Жалкий комфорт исчез. Только лампа, койка и телефон еще напоминают о том, что
здесь жили, работали и спали. Кроме того, еще стоит рация. Ее тоже погрузят на
машину, лишь только придет приказ об отступлении.
Настало время подумать и о моем чемодане. Для него места в машине не найдется.
Рядом со сменой чистого белья и бытовыми вещами лежат письма, на некоторые из
них я еще не успел ответить. Беру их в руки. Почти девять десятых – от моей
жены. На меня беспомощно смотрят тонкие, прямые буквы. Они говорят мне о любви
и счастье, о страхе и жертвах. Они заклинают меня: жду тебя, жду три года, а ты
все воюешь, вернись скорее, ведь жизнь так коротка! Подумай о матери, она так
боится за тебя!
Если бы это зависело от меня, я давно бы уже был дома. Держу в руках снимки.
Вот фотография моей жены, когда она еще была невестой, вот после года нашей
совместной жизни, а вот и совсем новые. Они дышат мирным теплом. Все это в
прошлом. Суровая действительность и знать ничего не хочет об этом счастье,
которым светятся лица и мирные пейзажи, Быстро набиваю бумажник снимками,
оставшиеся вместе с листками писем бросаю в огонь. Туда же и умывальные
принадлежности. Ничего не поделаешь: места нет. Фотоаппараты, что с ними
делать?
– Тони, положи это в машину, в переднее отделение.
Боже мой, чего только не таскаешь с собой! Все, что не безусловно необходимо,
откладываю в сторону, к рубашкам и носкам. Эту кучу надо уничтожить, как только
придет приказ на прорыв. Все новые вещи скапливаются в ней: носовые платки,
кортик, новый мундир, сапоги, фотоальбом и под конец оптический прицел. Это
трофей, снятый на Дону с винтовки русского снайпера. Он неплохо послужил бы мне
на охотничьем ружье. Но теперь у меня другие заботы. И самая главная: нет
места!
Приходит Тони, докладывает, что машина готова к выезду. Заправлена, канистры
полны, пулемет установлен, на заднее сиденье положены магнитные мины
кумулятивного действия, цепи для колес в порядке, радиатор укрыт авиасигнальным
полотнищем. Остается взять портфель и планшет. Можно отбывать.
Ночь проходит спокойно.
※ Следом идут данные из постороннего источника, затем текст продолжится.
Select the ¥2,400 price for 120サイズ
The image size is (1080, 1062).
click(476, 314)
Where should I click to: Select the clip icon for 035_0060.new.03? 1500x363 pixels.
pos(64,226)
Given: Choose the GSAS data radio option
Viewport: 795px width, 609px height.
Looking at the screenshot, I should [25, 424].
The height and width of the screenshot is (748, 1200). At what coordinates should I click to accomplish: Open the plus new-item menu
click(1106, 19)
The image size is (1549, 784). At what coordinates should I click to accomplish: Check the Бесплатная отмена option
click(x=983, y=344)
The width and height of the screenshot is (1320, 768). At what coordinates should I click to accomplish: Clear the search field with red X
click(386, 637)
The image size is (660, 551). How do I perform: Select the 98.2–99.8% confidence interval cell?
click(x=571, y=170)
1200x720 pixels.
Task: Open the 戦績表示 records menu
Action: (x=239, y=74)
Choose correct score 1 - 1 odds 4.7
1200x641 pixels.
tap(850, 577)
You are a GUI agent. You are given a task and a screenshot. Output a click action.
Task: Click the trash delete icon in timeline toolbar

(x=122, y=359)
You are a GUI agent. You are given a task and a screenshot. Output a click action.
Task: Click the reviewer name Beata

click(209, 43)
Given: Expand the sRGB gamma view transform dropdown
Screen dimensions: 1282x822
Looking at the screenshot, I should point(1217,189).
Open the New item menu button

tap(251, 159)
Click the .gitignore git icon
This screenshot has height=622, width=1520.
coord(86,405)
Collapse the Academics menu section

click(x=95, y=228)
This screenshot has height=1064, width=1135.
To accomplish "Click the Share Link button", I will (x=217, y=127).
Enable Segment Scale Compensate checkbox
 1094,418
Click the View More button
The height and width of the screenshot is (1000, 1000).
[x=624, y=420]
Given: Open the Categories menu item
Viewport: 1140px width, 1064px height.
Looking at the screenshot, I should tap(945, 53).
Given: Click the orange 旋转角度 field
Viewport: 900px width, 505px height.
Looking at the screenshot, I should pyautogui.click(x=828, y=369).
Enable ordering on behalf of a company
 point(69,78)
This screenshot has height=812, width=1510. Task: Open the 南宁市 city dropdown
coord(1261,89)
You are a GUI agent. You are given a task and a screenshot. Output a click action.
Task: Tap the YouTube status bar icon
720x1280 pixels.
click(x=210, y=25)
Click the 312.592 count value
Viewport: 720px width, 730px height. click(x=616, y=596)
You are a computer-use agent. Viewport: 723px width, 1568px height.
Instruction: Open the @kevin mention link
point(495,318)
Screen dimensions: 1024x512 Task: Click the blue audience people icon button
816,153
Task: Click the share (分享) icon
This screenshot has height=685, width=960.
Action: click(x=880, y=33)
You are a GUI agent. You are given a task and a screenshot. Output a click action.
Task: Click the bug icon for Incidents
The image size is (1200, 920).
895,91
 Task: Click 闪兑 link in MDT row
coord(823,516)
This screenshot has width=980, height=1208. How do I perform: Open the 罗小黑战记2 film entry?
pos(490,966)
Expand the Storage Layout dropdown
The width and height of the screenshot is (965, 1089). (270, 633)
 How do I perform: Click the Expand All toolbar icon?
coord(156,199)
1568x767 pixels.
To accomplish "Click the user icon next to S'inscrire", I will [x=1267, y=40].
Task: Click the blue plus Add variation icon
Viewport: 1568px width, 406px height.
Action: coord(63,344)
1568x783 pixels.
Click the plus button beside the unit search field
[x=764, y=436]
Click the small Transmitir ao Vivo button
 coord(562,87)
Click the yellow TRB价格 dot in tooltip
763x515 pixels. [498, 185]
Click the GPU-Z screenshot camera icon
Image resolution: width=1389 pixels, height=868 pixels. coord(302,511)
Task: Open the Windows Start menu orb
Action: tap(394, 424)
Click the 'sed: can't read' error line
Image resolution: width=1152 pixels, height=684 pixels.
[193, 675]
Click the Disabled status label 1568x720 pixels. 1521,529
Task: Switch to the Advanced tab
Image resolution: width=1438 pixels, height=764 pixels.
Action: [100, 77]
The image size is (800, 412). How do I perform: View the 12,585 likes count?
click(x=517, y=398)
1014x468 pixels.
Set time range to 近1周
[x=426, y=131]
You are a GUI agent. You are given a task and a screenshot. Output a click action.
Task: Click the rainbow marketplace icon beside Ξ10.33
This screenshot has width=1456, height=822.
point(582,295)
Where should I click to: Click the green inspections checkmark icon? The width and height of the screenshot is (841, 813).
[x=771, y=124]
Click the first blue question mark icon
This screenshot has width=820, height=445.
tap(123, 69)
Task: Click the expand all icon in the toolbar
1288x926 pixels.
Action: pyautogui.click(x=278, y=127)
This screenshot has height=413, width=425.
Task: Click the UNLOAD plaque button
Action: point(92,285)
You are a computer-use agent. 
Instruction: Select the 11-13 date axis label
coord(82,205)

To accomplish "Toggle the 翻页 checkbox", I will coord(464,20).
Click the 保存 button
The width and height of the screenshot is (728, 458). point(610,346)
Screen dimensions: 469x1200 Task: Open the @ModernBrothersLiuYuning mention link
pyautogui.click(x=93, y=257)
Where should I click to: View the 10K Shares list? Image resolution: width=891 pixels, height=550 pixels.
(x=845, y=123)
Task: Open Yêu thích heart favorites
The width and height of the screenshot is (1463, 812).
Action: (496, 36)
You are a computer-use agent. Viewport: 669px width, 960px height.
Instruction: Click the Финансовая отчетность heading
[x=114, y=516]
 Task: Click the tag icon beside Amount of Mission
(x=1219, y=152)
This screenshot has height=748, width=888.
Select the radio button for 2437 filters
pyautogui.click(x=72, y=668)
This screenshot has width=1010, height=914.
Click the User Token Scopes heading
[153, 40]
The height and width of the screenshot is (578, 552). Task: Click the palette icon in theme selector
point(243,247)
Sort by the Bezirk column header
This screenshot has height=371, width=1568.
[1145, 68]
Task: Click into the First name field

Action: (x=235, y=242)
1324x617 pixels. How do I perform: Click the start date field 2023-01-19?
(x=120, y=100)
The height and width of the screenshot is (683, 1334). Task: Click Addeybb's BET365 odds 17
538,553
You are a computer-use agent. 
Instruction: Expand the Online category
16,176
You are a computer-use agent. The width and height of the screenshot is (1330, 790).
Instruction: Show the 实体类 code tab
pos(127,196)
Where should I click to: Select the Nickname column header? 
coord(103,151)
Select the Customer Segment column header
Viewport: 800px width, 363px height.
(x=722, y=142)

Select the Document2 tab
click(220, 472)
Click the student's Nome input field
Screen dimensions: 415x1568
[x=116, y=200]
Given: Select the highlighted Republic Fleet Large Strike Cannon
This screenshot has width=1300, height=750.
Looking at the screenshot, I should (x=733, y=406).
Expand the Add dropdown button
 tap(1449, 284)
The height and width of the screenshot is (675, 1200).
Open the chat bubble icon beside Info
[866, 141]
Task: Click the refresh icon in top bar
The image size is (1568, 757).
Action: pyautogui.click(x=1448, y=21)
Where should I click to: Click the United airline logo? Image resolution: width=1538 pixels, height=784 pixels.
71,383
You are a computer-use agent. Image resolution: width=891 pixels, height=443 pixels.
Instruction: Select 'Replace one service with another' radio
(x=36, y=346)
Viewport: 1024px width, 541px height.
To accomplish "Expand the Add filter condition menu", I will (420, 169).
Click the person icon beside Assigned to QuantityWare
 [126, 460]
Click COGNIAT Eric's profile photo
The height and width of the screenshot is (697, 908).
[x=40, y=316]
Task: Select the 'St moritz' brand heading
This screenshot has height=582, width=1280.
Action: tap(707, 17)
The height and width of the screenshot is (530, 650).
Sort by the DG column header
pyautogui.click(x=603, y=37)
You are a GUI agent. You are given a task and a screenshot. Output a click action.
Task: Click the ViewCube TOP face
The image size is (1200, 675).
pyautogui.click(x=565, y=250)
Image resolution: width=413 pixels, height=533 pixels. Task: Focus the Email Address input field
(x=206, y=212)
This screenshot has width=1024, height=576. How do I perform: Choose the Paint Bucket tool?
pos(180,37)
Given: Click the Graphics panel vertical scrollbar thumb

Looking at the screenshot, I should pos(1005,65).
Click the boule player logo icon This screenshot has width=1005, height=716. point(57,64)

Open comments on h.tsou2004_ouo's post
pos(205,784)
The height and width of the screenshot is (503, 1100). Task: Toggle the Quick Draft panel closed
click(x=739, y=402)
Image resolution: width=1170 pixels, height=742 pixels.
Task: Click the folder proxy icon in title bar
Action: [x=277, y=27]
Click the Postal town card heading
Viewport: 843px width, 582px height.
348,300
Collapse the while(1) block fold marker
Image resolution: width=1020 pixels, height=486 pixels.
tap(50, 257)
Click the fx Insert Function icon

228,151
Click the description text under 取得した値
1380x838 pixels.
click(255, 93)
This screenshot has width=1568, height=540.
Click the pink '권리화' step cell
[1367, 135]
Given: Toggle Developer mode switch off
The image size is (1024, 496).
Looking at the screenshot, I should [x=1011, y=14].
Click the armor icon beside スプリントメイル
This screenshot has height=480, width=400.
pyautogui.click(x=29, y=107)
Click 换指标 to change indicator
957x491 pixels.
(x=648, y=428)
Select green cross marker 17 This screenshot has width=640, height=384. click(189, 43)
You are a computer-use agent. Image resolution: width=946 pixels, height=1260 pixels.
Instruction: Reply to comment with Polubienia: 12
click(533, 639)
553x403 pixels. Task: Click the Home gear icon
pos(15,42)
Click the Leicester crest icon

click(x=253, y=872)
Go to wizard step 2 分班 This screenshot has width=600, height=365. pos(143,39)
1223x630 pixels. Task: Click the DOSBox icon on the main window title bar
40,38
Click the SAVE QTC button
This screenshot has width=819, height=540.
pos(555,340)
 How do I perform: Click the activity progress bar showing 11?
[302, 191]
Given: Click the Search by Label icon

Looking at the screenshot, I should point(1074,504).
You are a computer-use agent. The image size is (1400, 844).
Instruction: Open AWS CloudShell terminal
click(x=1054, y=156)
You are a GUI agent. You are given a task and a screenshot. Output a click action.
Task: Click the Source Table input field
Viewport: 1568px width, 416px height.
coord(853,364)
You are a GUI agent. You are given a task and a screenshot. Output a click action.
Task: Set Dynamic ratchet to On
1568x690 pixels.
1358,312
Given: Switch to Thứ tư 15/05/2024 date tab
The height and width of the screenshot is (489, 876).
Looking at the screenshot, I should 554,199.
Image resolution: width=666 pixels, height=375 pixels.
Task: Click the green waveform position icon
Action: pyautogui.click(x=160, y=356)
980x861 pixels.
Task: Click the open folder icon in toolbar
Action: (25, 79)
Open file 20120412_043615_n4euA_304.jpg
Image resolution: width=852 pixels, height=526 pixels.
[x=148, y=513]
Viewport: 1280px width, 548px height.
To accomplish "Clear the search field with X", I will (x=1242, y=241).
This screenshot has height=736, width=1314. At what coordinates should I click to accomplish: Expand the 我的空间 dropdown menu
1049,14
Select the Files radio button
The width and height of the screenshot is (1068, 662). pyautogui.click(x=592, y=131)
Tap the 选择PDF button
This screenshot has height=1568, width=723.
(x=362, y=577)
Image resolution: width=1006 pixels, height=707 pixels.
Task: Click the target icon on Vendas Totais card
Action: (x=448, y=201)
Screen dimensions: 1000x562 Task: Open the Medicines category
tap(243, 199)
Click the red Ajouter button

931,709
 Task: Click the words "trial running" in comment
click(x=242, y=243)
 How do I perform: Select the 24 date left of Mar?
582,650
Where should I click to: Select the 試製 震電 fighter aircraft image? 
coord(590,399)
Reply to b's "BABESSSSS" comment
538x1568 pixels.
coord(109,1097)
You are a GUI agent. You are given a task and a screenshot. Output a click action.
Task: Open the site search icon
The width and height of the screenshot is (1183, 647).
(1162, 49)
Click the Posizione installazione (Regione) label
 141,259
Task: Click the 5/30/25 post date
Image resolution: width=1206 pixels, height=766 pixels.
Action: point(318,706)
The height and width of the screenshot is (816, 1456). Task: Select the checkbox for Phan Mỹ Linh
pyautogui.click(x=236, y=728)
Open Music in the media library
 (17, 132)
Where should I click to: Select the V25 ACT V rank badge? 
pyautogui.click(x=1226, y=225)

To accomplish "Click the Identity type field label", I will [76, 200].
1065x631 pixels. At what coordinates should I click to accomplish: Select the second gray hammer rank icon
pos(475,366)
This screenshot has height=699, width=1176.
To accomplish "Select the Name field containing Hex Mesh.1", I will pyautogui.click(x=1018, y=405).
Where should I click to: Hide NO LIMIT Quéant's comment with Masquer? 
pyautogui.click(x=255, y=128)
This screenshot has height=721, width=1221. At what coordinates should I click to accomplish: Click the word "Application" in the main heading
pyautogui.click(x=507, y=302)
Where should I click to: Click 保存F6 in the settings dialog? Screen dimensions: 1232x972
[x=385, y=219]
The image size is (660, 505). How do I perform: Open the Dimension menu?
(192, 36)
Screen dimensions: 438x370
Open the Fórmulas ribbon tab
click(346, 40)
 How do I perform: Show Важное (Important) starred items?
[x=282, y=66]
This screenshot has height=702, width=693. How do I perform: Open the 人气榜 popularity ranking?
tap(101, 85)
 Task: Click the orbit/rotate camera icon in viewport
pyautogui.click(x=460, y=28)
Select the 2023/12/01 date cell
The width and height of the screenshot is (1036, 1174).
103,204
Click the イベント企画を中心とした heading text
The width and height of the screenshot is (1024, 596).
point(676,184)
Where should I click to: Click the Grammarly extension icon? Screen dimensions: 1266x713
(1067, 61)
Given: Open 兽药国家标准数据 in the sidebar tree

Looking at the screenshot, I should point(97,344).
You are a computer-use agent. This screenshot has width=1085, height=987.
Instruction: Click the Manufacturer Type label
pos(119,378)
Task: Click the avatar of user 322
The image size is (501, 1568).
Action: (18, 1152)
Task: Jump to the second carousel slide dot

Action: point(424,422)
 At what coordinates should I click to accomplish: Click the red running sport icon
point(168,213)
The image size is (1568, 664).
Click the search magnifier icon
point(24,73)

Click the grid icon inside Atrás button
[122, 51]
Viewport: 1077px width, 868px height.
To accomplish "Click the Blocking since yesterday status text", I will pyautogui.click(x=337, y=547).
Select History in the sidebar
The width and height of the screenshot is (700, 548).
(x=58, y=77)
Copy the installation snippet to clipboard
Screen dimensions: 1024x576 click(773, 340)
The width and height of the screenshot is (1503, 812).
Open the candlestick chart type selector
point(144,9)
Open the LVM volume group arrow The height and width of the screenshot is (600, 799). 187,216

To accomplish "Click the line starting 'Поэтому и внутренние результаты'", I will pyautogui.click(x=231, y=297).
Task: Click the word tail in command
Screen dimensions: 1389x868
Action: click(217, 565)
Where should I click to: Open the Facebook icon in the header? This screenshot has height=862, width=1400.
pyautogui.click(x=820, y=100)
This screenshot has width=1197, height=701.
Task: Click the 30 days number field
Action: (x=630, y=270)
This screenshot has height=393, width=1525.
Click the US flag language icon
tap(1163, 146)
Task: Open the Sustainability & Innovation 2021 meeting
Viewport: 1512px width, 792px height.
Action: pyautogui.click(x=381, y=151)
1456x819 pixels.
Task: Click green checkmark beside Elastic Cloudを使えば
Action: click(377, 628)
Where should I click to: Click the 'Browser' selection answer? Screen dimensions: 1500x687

К 9.00 поступает последнее донесение об исполнении
отданного приказа.
В 9.45 докладываю в штаб дивизии о готовности батальона к выступлению.
Надеваю шапку, чтобы отправиться к боевой роте. Несколько выборочных проверок
дадут мне уверенность в том, что мои приказы выполнены. Но тут жужжит зуммер
телефона.
– Командир «Волга» слушает.
– Говорит фон Шверин. Намеченное мероприятие отменяется. Приказ фюрера: мы
остаемся!
Что? Не ослышался ли я? Мы остаемся? И это приказал сам фюрер? Яволь, приказ
фюрера! Да возможно ли это? Оставить нас в окружении?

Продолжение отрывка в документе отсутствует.